I don't doubt that many commercial media organisations neglected their responsibilities in this regard long before the internet or the GFC became an issue. There has always been a lot of crap journalism around. But good journalism – journalism that confronts power, exposes corruption, that entertains and enlightens and educates as it services democracy – doesn't grow on trees, or fall like magic from the sky. So I believe that it should be paid for, like any other cultural commodity. And I am willing to pay for quality journalism, even if in the short term I don't have to because there's so much excellent free stuff around.
Indeed, I already pay for a digital subscription to News Corp's British titles, the Times and Sunday Times. I pay for the Courier-Mail iPad app, and for one or two Scottish titles, the better to stay in touch with events back in the homeland. I pay for all of these despite the fact that I can access the Guardian, the Telegraph, the BBC, ABC and many others online free of charge. Those providers have their reasons for not charging, and I don't challenge them. Let's see how they fare in the new media marketplace, where advertisers don't care if your users are paying or not, as long as they are getting their ads seen. But many outlets need an income stream to guarantee editorial stability and longevity, and I am prepared to pay a reasonable fee for access to their products.
Put like that it seems like a no-brainer. But will the pay walls work? Can today's teenagers and young people be persuaded, as they grow into adulthood, that they should shell out their hard earned dollars to read a story the gist of which can be found in any number of free-to-access locations online? Many observers are dubious, and the uptake for News Corps' online paid-for journalism has not been encouraging. In November last year, four months after launch, News Corp in the UK had attracted only 50,000 paying customers for its online offering (I was one of them, although my departure from the UK meant I was no longer buying a print copy, so no net gain there). Of some three million unique visitors a month at launch, the pay walls had proven attractive only to 1.5 per cent of them.

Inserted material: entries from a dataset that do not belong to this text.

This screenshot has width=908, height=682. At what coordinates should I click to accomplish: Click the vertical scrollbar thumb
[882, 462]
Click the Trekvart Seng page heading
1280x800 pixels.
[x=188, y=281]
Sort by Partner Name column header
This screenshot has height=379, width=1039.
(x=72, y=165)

This, of course, is precisely the challenge faced by the big beasts of the old media. People happily pay for print, and will continue to do so for a while yet. But online it's a different matter, and no news organization has yet succeeded in recruiting the numbers of paying contributors required to replace the losses associated with print's decline.
My earnest hope is that news providers will respond to the online challenge with a pitch based on the 'quality' of their offering, and that the effort to make pay walls work will lead to a general improvement in journalistic standards. And that means you too, Rupert. Less party bias (notwithstanding the legitimacy of editorial viewpoint), more independent analysis, better coverage of foreign affairs and politics, better writing and packaging. If we are going to pay for journalism in the digital age, we need to have confidence in its unique selling proposition. We need to want it to survive, because it gives us something of value we can't get elsewhere. So go on, Rupert, make your Australian online titles indispensable, essential, required reading. Exploit the communicative power of the internet, the presentational gloss of the iPad. If your managers in Australia can do that, many of us will buy into it.